If you’re already untying your laces in shoe-chucking preparation, it might help to explain that Somebody is less a startup, more an art project. July, who you might know from her films The Future and You, Me and Everyone We Know and her celebrity email project We Think Alone, produced the app with Miu Miu as part of its Women’s Tales series – which explains why it looks so fantastic, if not much else.
There’s also a short film to accompany the app, which premiered last month at the Venice Film Festival. Or rather, the app accompanies the short film – which features people breaking up, making up, proposing and er, sexting their pot plants, all through Somebody – and the quirky pay-off at the end is that the fictional app is real after all.
Being both massively sceptical and also terrified of missing out on anything new, I yelled ‘It’s a joke! It’s a spoof! It’s stupid and NOT REAL, I won’t be duped!’ all the way through the film, and then downloaded the app immediately.
Beautifully designed (if LinkedIn looked like this I might care a lot more about my career), it’s nevertheless about as clunky as you’d imagine a semi-fictitious app developed for a film festival to be. I had to install, delete and then reinstall it twice to get it to work, and even now I can’t find the button to invite new contacts. But hey, maybe elusive user experience is all part of the idea.

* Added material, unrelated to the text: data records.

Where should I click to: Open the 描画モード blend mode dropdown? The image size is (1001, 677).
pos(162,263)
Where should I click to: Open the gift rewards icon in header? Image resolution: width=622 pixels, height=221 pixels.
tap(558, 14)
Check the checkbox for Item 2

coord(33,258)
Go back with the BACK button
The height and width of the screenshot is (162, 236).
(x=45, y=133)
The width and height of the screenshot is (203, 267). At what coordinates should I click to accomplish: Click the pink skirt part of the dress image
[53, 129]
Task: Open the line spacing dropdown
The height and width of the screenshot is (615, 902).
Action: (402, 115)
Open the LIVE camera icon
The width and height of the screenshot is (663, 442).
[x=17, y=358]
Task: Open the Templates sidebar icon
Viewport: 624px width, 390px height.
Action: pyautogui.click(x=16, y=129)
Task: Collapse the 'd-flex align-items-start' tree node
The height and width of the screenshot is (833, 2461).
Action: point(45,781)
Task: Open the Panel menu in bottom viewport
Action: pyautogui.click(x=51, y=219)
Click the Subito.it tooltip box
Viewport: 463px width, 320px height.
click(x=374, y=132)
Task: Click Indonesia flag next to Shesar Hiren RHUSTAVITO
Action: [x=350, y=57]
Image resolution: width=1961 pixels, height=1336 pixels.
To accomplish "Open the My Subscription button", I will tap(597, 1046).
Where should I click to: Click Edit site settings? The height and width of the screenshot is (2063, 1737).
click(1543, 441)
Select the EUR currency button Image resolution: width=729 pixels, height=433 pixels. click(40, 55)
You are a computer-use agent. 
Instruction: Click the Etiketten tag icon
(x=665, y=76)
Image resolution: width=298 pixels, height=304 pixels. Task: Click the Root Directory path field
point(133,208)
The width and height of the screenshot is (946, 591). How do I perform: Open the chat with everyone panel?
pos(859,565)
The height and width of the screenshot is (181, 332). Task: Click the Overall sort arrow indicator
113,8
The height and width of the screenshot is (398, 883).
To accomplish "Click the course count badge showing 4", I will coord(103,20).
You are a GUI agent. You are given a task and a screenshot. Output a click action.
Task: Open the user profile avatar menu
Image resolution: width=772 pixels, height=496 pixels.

‘It’s kind of complicated and weird, and it’s the opposite to the very efficient means of communication we’ve developed in the last few years,’ July told AnOther Magazine last week. ‘In the end the question is: are there important things we are not getting by being so efficient in our communication, like joy, and could we introduce some of that joy into something that starts with our phone?’
As someone who finds keeping up with messages via our ‘very efficient means of communication’ still rather challenging, I don’t know if I love or hate the idea of a network where my messages might not get delivered for five days – or at all. Miranda’s right, that flimsiness of contact is seriously unsettling to our modern minds. Is this how olden-days people felt when they confessed their undying love to someone by letter, delivered on horseback? How long did you wait for a response before you just gave up and married someone else?
I’d love to tell you I’ve already changed my outlook and made lifelong friends through Somebody, but the truth is I’m still waiting for my off-screen human contact to happen. I’ve sent a message to my boyfriend saying I like his yellow t-shirt, which is currently ‘floating’ until someone volunteers to deliver it to him. I’ve also volunteered to deliver a message to someone up the road, who has very inconveniently gone out.
But even with the technical issues, there are interesting upsides – such as snooping on your neighbours. For example, I now know that someone a street away has Kate Bush tickets (unless they’re lying), and that someone round the corner is having an existential crisis (unless they’re lying).
And being a flawed human, I can’t help but think I could skew the messages to my advantage.
‘Hello! Your mate says she can’t come to Kate Bush anymore and you should give the ticket to me.’
‘Your mate says to solve your existential crisis you should buy this nice blonde lady some HobNobs.’
And so on.
My moral compass aside, there is actually something unexpectedly sweet about eavesdropping on other people’s conversations. From the tiny snippets I’ve seen, some of the Somebody users in my area are the types of people I might like to be friends with. And if it wasn’t such a tremendous faff to put some shoes on, go out and find them, maybe I would be.
Of course, issues of safety have been raised by users (just how heart-warming is it to send people out to hunt down your mates at any time of day or night?), while the number of people willing to go out and stage performance art with a total stranger for no concrete reward will probably always be on the small side. But as a concept it’s definitely thought-provoking, and if the idea actually took off then it might just be a game-changer.
If I ever get to join in the fun, I’ll let you know. Or if not me, Somebody will.